EXCERPTED DATA:

-------

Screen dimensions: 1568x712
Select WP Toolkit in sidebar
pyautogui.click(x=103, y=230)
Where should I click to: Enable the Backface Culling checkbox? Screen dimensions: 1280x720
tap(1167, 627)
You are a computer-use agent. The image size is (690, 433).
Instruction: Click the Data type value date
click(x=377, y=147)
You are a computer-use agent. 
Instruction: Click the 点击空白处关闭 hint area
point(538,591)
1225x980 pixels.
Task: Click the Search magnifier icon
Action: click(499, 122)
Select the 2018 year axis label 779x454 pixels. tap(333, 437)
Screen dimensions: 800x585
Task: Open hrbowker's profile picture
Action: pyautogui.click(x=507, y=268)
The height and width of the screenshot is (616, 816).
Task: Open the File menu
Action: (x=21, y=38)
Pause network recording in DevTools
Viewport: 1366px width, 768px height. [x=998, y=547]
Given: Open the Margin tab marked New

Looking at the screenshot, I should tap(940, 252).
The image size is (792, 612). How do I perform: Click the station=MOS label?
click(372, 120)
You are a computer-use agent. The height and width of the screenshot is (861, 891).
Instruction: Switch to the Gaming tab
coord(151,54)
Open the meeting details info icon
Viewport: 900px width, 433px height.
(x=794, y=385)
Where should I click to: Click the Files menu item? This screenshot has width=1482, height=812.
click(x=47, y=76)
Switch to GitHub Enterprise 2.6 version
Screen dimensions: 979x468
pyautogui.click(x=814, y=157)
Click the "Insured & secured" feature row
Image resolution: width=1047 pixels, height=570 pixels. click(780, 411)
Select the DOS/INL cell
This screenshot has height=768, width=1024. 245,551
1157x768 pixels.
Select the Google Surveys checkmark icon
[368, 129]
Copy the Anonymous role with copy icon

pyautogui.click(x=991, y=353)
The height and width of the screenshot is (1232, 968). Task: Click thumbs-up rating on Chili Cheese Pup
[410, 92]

-------

THE PROBLEM:
What lines in the listing include the string "agent"? Copy them out.

FINAL ANSWER:
You are a computer-use agent. The image size is (690, 433).
You are a computer-use agent. 
You are a computer-use agent. The height and width of the screenshot is (861, 891).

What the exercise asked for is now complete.